Pentagon resumes F-35 deliveries amid software delays and interim upgrades

 

Pentagon resumes F-35 deliveries amid software delays and interim upgrades

The United States has resumed taking delivery of the F-35 jets fitted with an interim upgrade following a halt that stretched to months over software delays and will withhold some payments until the remaining enhancements are done, senior officials quoted by Reuters said on Saturday. 

The jets have gotten some much-needed upgrades through a Lockheed Martin programme, involving key suppliers, called Technology Refresh 3, or TR-3, which aims to improve the displays and the processing power. 

"We are starting to accept deliveries of TR-3...It is a truncated version...and does not have all the functionality that we want, but it is far enough along that we can accept delivery now," Secretary of the Air Force Frank Kendall said.

TR-3 includes hardware and software improvements and is just one piece of a broader upgrade to the nation's stealth jet known as Block 4.

"The hardware of that seems to be coming along fine but the software is lagging," Kendall told reporters at the Royal International Air Tattoo in Britain.

"We are at a point now where we can accept aircraft with the understanding that additional increments of software have to go in to get it to where we need it to be."

Assistant Secretary of the Air Force for Acquisition, Technology, and Logistics Andrew Hunter stated that the decision to restart the deliveries prior to completion of the software upgrade was to keep other features from being delayed further. 
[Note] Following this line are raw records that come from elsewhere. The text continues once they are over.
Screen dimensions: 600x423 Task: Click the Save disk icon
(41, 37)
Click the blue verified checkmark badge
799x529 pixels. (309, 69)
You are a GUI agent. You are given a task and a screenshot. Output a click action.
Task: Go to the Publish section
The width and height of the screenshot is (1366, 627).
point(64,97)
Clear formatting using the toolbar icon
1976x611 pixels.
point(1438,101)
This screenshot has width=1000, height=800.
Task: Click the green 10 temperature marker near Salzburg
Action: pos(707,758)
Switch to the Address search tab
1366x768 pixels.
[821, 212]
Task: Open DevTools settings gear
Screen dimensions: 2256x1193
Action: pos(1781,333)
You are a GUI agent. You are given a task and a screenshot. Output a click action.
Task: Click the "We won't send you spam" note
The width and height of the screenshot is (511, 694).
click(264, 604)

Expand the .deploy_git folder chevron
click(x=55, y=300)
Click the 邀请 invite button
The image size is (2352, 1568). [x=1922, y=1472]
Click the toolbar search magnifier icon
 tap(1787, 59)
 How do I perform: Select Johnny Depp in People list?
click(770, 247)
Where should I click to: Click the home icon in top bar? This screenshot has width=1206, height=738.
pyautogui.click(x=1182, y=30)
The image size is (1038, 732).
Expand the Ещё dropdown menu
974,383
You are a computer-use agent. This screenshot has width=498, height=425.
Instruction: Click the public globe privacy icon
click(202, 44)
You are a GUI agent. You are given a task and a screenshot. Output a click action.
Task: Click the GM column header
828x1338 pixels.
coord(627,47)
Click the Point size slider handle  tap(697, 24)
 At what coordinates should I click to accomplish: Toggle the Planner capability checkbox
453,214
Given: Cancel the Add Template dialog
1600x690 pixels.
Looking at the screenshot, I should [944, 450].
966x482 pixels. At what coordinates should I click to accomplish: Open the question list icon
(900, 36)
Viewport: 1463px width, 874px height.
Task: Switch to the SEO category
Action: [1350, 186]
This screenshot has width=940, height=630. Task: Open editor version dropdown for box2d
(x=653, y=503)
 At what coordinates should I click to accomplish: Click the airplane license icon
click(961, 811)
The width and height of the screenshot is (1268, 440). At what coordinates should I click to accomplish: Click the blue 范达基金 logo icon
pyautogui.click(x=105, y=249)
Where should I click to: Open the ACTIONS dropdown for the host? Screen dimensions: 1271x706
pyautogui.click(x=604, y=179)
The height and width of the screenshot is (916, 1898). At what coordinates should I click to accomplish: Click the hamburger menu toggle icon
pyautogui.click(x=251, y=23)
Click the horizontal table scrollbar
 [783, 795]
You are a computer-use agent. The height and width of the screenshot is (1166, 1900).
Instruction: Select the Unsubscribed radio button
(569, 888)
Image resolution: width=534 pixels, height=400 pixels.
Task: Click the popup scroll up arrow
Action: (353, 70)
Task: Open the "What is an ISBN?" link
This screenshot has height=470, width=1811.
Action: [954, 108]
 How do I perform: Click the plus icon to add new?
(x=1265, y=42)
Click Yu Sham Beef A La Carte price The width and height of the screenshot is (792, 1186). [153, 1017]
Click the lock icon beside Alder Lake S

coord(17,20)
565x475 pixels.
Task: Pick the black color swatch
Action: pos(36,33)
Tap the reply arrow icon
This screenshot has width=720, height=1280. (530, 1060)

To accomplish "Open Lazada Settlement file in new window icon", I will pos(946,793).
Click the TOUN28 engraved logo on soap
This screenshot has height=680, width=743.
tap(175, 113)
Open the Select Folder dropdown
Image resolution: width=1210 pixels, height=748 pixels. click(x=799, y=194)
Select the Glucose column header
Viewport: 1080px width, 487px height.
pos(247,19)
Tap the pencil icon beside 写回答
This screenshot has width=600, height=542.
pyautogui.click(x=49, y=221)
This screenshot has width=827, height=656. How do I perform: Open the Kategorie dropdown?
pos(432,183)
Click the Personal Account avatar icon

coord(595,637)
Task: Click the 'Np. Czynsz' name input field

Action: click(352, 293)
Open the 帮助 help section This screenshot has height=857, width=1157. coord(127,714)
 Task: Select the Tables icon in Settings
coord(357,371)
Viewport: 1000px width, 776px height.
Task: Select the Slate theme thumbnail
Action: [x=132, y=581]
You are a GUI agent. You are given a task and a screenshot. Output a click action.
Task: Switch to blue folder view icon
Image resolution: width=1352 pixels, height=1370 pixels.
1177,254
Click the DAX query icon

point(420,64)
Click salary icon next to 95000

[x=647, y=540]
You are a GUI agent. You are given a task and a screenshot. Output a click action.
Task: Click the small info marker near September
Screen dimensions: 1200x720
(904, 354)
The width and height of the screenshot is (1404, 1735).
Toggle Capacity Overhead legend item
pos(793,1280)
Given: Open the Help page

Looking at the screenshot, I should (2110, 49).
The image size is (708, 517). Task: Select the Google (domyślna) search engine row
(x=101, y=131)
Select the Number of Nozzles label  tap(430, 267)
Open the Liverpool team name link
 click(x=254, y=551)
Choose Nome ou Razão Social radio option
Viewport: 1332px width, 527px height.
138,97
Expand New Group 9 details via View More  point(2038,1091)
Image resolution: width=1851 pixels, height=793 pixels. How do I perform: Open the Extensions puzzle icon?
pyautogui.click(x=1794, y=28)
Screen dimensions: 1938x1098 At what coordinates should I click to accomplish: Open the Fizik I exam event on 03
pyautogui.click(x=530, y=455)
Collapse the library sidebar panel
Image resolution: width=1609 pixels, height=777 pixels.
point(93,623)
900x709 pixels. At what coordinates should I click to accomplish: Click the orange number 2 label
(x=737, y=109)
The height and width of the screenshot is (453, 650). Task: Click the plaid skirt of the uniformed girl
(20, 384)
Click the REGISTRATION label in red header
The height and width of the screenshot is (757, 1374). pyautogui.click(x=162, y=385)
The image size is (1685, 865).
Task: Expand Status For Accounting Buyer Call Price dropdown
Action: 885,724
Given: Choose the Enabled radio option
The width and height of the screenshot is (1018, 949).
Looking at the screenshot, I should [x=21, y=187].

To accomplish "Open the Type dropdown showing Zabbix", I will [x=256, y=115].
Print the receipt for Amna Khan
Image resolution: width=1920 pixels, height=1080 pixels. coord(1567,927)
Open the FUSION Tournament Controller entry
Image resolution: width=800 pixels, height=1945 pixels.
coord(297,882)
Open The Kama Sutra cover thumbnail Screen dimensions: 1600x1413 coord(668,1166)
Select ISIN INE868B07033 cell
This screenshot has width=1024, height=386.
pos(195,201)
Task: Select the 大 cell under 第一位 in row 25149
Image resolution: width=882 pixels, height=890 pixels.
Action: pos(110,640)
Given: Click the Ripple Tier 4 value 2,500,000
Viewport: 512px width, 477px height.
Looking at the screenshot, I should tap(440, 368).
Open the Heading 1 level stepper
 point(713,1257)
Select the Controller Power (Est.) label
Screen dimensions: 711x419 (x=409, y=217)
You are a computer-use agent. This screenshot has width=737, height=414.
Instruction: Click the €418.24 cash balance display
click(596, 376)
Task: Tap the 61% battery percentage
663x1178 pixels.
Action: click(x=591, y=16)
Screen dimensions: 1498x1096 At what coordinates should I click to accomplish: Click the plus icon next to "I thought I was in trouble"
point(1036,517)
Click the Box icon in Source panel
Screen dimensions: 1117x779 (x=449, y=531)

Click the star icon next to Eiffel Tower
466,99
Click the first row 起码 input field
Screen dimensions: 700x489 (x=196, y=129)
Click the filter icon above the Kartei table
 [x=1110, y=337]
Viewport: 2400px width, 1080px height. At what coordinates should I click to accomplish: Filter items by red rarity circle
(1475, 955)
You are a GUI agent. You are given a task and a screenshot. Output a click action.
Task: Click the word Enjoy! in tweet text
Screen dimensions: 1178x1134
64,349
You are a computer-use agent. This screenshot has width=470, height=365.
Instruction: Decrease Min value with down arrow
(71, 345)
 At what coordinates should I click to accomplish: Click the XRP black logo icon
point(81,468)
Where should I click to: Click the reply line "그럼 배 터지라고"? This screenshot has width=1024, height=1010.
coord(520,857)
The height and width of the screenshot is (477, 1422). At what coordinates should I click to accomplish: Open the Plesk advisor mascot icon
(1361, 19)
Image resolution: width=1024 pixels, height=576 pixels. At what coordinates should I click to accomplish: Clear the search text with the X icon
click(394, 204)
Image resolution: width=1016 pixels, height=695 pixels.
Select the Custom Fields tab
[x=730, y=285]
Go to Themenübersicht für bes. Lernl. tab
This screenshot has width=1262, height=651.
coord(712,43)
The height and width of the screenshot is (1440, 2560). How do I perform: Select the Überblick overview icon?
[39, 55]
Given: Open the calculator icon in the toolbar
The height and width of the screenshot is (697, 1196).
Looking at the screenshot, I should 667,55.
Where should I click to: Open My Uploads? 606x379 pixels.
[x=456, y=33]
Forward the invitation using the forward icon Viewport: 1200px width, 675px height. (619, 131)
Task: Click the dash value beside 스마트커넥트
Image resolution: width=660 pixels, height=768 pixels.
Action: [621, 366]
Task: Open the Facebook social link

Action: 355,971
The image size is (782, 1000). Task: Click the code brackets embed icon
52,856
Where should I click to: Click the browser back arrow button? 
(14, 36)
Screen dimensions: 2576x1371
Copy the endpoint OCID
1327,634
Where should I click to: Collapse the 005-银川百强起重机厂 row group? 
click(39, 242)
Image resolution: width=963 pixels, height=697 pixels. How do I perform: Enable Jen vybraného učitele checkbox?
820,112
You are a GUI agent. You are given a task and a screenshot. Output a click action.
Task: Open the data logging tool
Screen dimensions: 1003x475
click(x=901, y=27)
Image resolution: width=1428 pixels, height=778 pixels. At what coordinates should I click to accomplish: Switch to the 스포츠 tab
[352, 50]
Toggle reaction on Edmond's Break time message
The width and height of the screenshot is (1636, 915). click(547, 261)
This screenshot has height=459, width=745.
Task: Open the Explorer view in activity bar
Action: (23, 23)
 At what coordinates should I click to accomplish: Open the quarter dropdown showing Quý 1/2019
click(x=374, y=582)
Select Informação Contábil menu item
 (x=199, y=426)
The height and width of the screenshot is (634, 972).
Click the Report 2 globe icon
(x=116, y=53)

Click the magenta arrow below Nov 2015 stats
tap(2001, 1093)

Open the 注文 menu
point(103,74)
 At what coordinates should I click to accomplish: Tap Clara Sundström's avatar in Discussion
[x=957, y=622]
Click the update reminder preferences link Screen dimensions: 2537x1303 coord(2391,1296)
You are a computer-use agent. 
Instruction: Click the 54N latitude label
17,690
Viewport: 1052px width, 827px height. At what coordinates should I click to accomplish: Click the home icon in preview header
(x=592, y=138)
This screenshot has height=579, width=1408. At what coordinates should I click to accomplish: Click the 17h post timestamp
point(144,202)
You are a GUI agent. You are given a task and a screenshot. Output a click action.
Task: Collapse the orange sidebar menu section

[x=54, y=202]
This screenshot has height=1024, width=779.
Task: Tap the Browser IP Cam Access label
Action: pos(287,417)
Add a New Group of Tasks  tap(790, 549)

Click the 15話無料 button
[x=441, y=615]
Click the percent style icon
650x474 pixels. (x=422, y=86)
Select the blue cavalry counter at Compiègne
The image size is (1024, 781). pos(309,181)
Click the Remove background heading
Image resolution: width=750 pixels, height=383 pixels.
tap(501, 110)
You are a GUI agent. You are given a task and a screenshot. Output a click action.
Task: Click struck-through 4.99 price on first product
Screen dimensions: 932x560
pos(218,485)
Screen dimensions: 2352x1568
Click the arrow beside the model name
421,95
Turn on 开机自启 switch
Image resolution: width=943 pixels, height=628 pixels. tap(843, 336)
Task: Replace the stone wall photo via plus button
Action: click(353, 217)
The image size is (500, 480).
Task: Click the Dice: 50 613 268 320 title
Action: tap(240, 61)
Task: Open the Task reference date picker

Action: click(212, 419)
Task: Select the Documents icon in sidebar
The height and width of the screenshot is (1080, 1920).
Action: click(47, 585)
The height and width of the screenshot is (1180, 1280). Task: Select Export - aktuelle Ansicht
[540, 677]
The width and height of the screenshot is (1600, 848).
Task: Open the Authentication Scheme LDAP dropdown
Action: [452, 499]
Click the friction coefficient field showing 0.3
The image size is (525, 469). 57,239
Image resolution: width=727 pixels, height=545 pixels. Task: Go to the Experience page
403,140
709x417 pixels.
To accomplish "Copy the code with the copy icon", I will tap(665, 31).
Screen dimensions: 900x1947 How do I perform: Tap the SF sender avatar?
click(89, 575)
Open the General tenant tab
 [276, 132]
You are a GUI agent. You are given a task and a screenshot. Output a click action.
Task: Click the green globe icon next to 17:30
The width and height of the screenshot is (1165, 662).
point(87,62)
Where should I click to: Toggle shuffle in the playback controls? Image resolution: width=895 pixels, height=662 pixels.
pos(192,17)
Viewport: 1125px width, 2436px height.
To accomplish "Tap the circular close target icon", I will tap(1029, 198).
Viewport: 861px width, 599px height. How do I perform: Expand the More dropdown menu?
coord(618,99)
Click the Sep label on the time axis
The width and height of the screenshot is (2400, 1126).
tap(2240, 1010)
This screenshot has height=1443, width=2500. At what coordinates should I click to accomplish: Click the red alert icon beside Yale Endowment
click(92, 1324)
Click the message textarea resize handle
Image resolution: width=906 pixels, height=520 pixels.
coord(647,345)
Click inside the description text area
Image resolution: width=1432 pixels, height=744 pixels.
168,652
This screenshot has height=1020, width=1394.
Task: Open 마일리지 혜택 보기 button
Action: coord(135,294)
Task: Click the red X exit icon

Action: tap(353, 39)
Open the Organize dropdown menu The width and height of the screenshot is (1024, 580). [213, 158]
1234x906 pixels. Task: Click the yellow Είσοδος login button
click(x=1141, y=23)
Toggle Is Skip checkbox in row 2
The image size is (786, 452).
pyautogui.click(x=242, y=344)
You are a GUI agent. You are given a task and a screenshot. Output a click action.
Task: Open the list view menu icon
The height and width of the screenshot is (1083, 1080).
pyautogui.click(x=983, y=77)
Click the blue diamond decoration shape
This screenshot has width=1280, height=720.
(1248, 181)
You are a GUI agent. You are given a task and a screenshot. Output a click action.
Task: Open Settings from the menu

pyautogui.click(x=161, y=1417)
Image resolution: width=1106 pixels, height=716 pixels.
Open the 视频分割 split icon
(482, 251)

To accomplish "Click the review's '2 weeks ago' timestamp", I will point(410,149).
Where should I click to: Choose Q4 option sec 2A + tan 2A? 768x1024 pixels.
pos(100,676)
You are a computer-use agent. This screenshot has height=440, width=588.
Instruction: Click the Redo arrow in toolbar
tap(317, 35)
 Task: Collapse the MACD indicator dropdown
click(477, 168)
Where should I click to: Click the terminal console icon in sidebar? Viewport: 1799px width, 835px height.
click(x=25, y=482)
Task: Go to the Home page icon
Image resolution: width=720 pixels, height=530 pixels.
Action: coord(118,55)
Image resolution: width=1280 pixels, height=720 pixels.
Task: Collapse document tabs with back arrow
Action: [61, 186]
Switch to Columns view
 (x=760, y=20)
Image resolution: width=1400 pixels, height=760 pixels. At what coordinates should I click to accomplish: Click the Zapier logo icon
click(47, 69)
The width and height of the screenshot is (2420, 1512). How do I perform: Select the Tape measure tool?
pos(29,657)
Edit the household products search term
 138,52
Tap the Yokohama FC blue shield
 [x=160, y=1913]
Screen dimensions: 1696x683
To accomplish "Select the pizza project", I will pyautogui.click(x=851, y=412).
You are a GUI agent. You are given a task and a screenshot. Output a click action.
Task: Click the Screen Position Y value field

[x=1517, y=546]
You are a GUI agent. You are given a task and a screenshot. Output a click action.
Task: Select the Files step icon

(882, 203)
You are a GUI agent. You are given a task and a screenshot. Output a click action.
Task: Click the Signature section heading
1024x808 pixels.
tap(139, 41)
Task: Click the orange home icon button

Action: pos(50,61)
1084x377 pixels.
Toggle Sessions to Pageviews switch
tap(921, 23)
"Waiting and waiting and waiting to finalise those capabilities that weren't quite ready is actually holding up progress on some of the later capabilities that we also really need," he said.

Hunter said the Pentagon will still withhold a portion of the final payments for each jet but declined to say how much.

So far, about $7 million of each jet's final payment has been held back. Each jet is worth about $100 million.

"Not everything we contracted for has been delivered... We will not pay for that which we have not received," Hunter said.

Offsetting the frustration of the delays, Hunter said the work to finish TR-3 has forged closer cooperation between companies involved in the world's largest defence program.

"We are going to work very hard to ensure that that process of bringing down those barriers continues so that Block 4 comes through when we need it," he said.